Il Parlamento europeo si prepara ad adottare la propria posizione negoziale sul nuovo regolamento per la circolarità dei veicoli. Fa discutere la proposta di ridurre i target di contenuto minimo di plastica riciclata, mentre gli operatori del fine vita avvertono: “l’industria non faccia profitto dall’applicazione della responsabilità estesa”
La responsabilità estesa del produttore non diventi strumento di profitto per le case auto. Questo l’appello della filiera europea del fine vita dei veicoli, mentre in Consiglio e Parlamento Ue procedono i lavori sulla proposta di regolamento presentata a luglio 2023 dalla Commissione per fissare nuovi standard di progettazione e gestione circolare. Dopo la lunga pausa post elettorale, nella seconda metà di gennaio le commissioni riunite ambiente e mercato interno del Parlamento Ue hanno ripreso l’esame del testo, lo scorso 19 febbraio è scaduto il termine per la presentazione degli emendamenti mentre a marzo gli europarlamentari adotteranno la propria posizione negoziale. Poi partirà il trilogo con gli Stati membri, che dal canto loro non sono ancora giunti a un’intesa sul testo. “Credo sia stata presentata buona parte degli emendamenti che sostenevamo – spiega a Ricicla.tv Anselmo Calò, presidente di ADA, associazione nazionale degli autodemolitori – ora però si apre una seconda fase, quella del convincimento delle forze politiche rispetto alla bontà delle nostre proposte”. Non sarà facile.
I lavori sul nuovo regolamento ripartono infatti in una congiuntura segnata, sia sul piano politico che su quello economico, dalla crisi dell’industria europea dell’auto, tema al centro del tavolo strategico convocato nelle scorse settimane dalla presidente della Commissione Ursula von der Leyen con l’obiettivo di trovare un punto di caduta tra decarbonizzazione e recupero della competitività perduta. Le case auto spingono per un passo indietro sulle politiche ambientali, a partire dagli obiettivi di taglio delle emissioni al 2035, e il timore degli operatori del fine vita – demolitori, rottamatori e frantumatori – è che il pressing possa condizionare anche i lavori sul regolamento. In particolare, secondo le imprese del riuso e riciclo il rischio è che il previsto rafforzamento del regime di responsabilità estesa del produttore (o EPR) si trasformi da strumento per migliorare la progettazione dei veicoli e facilitarne smantellamento e frantumazione a occasione per spostare nelle mani delle case auto il controllo giuridico ed economico del fine vita. A danno delle centinaia di operatori che oggi coprono i costi di trattamento dei veicoli con i proventi del libero mercato dei materiali riciclati e dei pezzi di ricambio. “Il principio da salvaguardare – dice Calò – resta sempre lo stesso, ovvero che l’industria non faccia profitto dall’applicazione della responsabilità estesa”.
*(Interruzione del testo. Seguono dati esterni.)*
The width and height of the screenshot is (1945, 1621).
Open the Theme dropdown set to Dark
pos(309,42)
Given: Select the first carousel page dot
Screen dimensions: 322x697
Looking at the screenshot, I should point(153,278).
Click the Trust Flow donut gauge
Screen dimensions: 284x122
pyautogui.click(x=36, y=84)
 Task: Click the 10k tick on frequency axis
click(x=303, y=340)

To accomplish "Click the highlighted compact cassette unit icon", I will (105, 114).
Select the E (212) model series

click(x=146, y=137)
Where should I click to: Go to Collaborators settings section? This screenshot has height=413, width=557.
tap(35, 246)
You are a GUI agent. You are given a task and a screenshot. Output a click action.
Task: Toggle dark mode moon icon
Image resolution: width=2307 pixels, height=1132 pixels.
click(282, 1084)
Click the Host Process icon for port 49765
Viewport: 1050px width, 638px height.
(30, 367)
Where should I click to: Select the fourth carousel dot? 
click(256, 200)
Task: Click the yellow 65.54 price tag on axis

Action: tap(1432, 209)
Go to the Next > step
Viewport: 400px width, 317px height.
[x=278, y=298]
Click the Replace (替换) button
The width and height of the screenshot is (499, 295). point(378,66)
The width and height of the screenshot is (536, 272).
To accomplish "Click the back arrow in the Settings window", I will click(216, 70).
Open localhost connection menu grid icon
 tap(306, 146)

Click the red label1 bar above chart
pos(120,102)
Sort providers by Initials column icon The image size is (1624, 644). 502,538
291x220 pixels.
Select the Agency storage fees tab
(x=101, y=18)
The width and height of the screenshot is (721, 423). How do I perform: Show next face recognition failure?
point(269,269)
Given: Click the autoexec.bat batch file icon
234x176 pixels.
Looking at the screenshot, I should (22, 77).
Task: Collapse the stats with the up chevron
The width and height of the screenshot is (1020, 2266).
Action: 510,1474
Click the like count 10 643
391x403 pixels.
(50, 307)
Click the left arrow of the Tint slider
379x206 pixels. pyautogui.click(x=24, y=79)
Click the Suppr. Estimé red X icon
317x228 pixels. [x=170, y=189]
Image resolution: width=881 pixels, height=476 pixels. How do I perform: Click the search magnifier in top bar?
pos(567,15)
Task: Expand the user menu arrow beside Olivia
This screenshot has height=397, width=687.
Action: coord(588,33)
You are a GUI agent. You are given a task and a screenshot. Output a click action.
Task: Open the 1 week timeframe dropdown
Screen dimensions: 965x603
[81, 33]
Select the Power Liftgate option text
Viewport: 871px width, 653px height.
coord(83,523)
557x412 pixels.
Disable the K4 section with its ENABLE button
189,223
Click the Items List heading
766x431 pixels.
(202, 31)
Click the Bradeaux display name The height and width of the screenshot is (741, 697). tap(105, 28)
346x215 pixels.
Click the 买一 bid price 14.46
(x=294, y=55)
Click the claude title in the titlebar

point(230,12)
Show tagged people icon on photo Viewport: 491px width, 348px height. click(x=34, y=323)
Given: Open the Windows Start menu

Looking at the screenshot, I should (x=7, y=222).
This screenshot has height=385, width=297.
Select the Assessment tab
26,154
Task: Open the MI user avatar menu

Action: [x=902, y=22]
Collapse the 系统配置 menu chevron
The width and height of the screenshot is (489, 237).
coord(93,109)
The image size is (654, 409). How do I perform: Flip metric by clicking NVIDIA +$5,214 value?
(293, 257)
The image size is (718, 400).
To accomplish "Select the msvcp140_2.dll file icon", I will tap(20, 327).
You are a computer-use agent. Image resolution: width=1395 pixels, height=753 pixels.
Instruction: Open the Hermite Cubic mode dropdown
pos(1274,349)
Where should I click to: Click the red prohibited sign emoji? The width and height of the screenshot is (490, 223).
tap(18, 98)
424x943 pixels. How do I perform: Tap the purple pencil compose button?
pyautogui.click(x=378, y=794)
Se nella bozza di relazione del Parlamento sembrano aver trovato spazio alcune tra le richieste degli operatori del fine vita, come quella di limitare i nuovi obblighi di smantellamento ai soli componenti che abbiano un mercato (no quindi a parabrezza o cruscotti), resta invece ampia la distanza sui nuovi target di contenuto minimo di plastica riciclata nelle nuove vetture. La misura ha incassato il plauso degli operatori industriali del riciclo – che sperano possa aiutare a rilanciare un settore in recessione – ma il Parlamento sembra già orientato a un passo indietro rispetto alla proposta della Commissione. Nelle intenzioni di Bruxelles il 25% della plastica contenuta in ogni veicolo dovrà provenire dal riciclo di rifiuti post consumo, ed essere composta a sua volta per il 25% da plastica recuperata da veicoli a fine vita. Soglie troppo elevate, secondo i relatori al Parlamento, che vorrebbero portare al 20% l’obiettivo generale e al 15% quello per il ‘closed loop’, estendendo inoltre il perimetro dei polimeri utilizzabili anche alle plastiche biobased e a quelle pre-consumo. Una proposta “sensibilmente indebolita” rispetto a quella della Commissione, denunciano in una nota le associazioni FEAD ed EuRIC, secondo cui “invece di sostenere gli investimenti nelle infrastrutture di riciclo si rischia di creare una falsa percezione del progresso, senza riuscire a rafforzare la circolarità della plastica utilizzata nell’industria dell’auto e, in definitiva, ritardando la transizione verso un’economia veramente circolare”.